TM10 allows the UE to be dynamically scheduled from up to 4 different nodes, without the need to perform a handover. The node used for transmitting/receiving is determined for each subframe. This requires each of the nodes to be transmitting a CSI-RS signal that is orthogonal to the CSI-RS used by each of the other nodes. The different nodes may be different eNodeBs, which may have different CRS patterns, or they could be physically separate radio heads within the same eNodeB or cell. They may also be different sectors of a site. The networks configures the UE with a state for each of the CSI-RS signals. The UE then estimates the channel properties for each node from the corresponding CSI-RS signal, and uses them to demodulate the corresponding PDSCH.

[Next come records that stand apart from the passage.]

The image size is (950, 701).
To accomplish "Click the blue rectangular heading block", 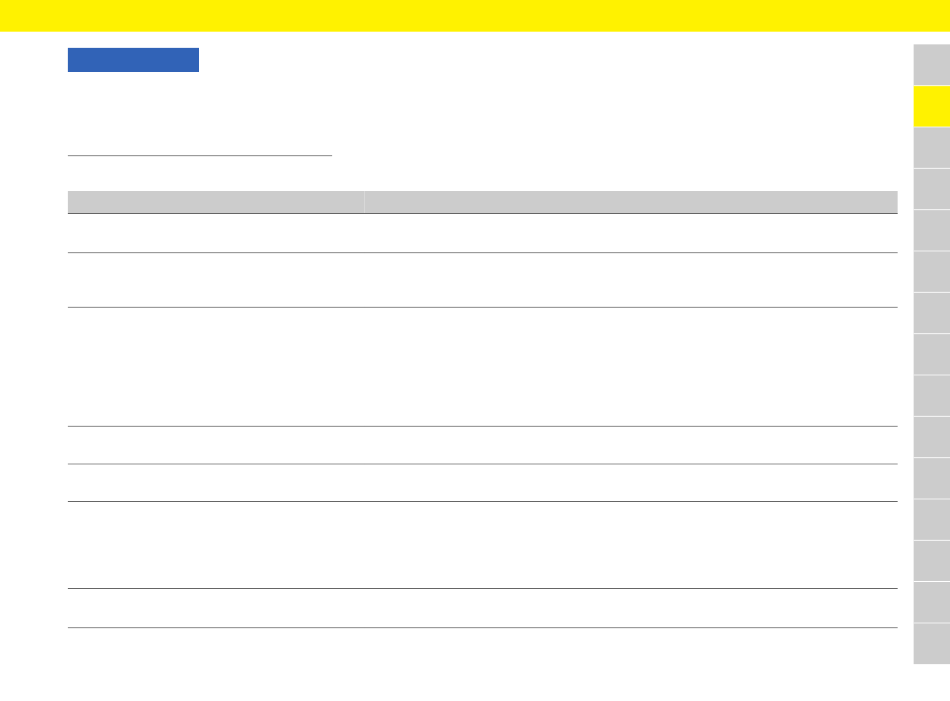I will click(x=133, y=60).
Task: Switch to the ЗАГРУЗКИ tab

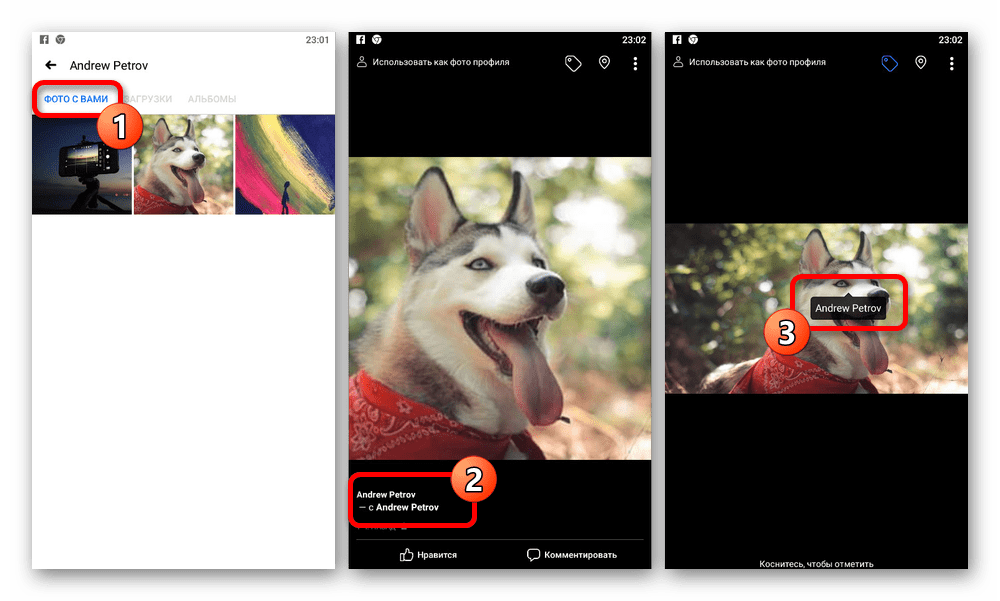Action: (148, 99)
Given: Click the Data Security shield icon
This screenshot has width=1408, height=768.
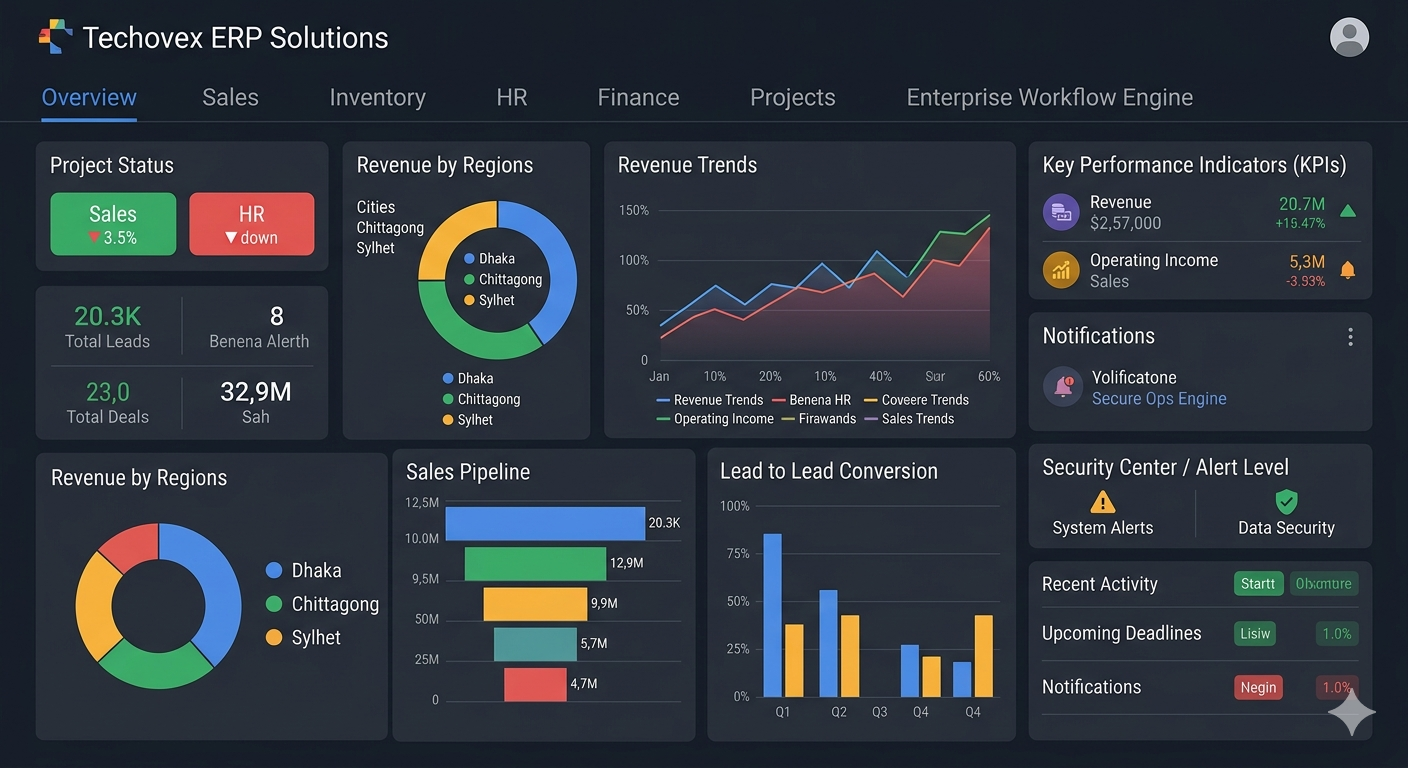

When scheduling the UE on the PDSCH using DCI format 2D, the network uses the PQI bits to indicate which state the PDSCH is using to that the UE knows the correct PDSCH to RE mapping, and which channel properties should be assumed for demodulation.
In Rel-11, the enhanced control channel (EPDCCH) was introduced. The EPDCCH is similar to a PDSCH transmission, in that it is mapped as a PDSCH to the whole subframe in a set of 2, 4 or 8 PRB pairs which are configured for a specific UE. The EPDCCH contains the UE specific search space, which is used to schedule PDSCH and PUSCH transmissions to/from the UE. Two EPDCCH sets can be configured for each UE, each containing 2, 4, or 8 PRB pairs. When the UE is operating in TM10, each of the two sets is an RRC specifically configured for the UE, and associated with one of the four TM10 transmission states. This allows the network to perform dynamic node selection by associating each EPDCCH set with a node and the configured state for that node when transmitting scheduling control information to the UE. Since only two of the four possible TM10 transmission states are available, this provides less flexibility than node switching based on PDSCH.
TM10 is also used for dynamic point switching (DPS). In this use case, the network switches transmission dynamically between two or more cooperating nodes. This switching may occur as fast as the transmission time interval (TTI), which is 1 ms. When PDSCH transmission takes place from one of the selected nodes, the scheduled resources (i.e. PRB pairs) are not scheduled in the other nodes in the cooperating set of nodes. Therefore, the network can select which node to use based on the channel quality and/or traffic load in each of the nodes. In order to use DPS, a fast backhaul is required between each of the nodes and a centralised scheduler. DPS may also be used in combination with EPDCCH switching for two nodes, as discussed above.
As can be seen from the above description, interference coordination causes a loss in network capacity, as some resources on the macro node must be left idle to reduce interference on the pico node. In particular, the use of ABS or RBS forces the macro BS not to transmit (or to transmit at reduced power) for entire subframes, which reduces the overall capacity of the macro node. It is therefore desirable that macro cells making use of ABS and RPS can be exploited as efficiently as possible by the radio network.